/AnMtgsAbsts2009.51764 Soybean Yield Improvement — Contemplating the Past for Clues to the Future.

Monday, November 2, 2009: 1:35 PM
Convention Center, Spirit of Pittsburgh Ballroom BC,Third Floor

James Specht, Agronomy & Horticulture, Univ. of Nebraska, Lincoln, NE
Abstract:
In a 1981 CSSA Symposium on genetic contributions to crop yield gains, I reported that USA soybean yields had increased from 1924 to 1980 at a linear rate of 20.9 kg/ha per year. At a 1998 CSSA symposium, 17 years later, I reported a somewhat higher linear rate (22.6) from 1924 to 1997, but also noted that an exponential equation could be fit (with a nearly equivalent R2) to the data. At this (2009) CSSA symposium, 28 years later, I will be reporting that the linear rate is now 23.1 from 1924 to 2008, and that an exponential equation can again be fit to the the data at about the same R2. Is this slight increase in the linear rate (over 28 years) reflecting an accelerating rate of on-farm soybean yield improvement that is arising from ever-greater on-farm use of genetic/agronomic technologies, or is it just statistical noise? Many past claims of this crop species reaching a yield plateau have (to date) proven to be illusions that were inappropriately drawn from clusters of sequential years when unfavorable weather prevailed.
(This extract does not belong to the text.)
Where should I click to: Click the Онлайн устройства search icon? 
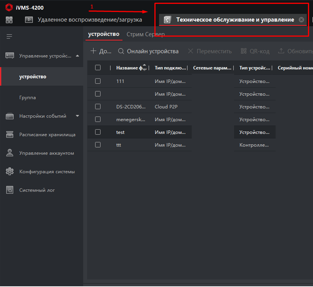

Still, in theory, it must be kept in mind that there is a finite soybean yield limit imposed by light interception potential, availability of water, and crop nitrogen requirements. Given this limit, on-farm soybean yield improvement must ultimately follow a logistic pattern over time that might involve acceleration upon approach to the logistic inflection point, but then subsequent deceleration to some yield plateau (which would be less that the theoretical yield limit itself). In my presentation, I will review the available data and published studies on the long-term nature of past on-farm soybean yield improvement and explore what that information might imply with respect to both pessimistic and optimistic claims about future soybean yields.